Director and actress exorcise their childhood bullies on film: the brilliant Pin Cushion

Lily Newmark as Iona in  Pin Cushion . CREDIT Pin Point Film Distribution

Lily Newmark as Iona in Pin Cushion. CREDIT Pin Point Film Distribution


If you’ve ever seen fairy tale heroines as teenage girls whose coming of age goes completely wrong  (locked in a tower, put to sleep, being made a servant in your own house) then Pin Cushion is for you.

The brilliant feature film debut from British director Deborah Haywood is the story of the adolescent Iona (Lily Newark) and her mum Lyn ( Joanna Scanlan) who are a little bit eccentric, in a cat-and-crochet way, and suffocatingly close. Their relationship loses itself when they move to a new town just as Iona begins to stop being a little girl.

This is also a film about the daily horror of going to school if you don’t fit in ( often dealt with in US high schools) and both director and lead actress had their own experiences of being severely bullied at school.

“I didn’t think the feature would actually get made,” confesses Deb Haywood, “so I thought, I may as well write from my own belly and get my stuff out. I was subconsciously writing about myself and my own autobiographical life. I was bullied at school so I’ve struggled with friendships as an adult.

“Lyn is also bullied in the film over a stepladder a neighbour borrows and won’t give it back. I actually had a problem when I was in my twenties with someone who borrowed my ironing board and wouldn’t give it back for months. Adult bullying can actually be worse – you can’t tell a teacher or the police and if you don’t have negotiation or assertiveness skills, then you’re still going to be bullied.

“I was bullied by a gang of girls in the year above me. It was just so lonely, so public and humiliating, you feel such shame. When I made the film part of me wanted to say, ‘it’s not based on me’ but I thought if I don’t admit it’s based on me I am perpetuating the same thing. It’s emotionally biographical, not literally – but there was a lot of graffiti at school, desk with ‘We hate Deb Haywood’ on them.”
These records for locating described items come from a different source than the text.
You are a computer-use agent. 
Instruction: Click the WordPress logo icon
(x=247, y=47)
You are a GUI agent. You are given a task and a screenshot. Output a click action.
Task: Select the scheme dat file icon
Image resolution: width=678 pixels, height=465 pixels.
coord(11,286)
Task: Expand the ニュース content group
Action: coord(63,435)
Deborah Haywood, director of  Pin Cushion

Deborah Haywood, director of Pin Cushion


Deb adds that because of Lily’s own experiences of bullying at school, “she burst into tears when she saw the graffiti about Iona on the school walls. We had a bit of a cuddle and a chat.” Presumably the 23 year old actress – hard to believe, as she plays an adolescent schoolgirl so well – has silenced her erstwhile bullies with her part at Lexi in Solo along with her work for Chanel.

Deb Haywood had her own method of coping – filming Pin Cushion at her old school in Swadlincote, Derbyshire. “Before it was painful,” she explains, “but now I do see it differently in the context of the film. But thank God school ends at some point.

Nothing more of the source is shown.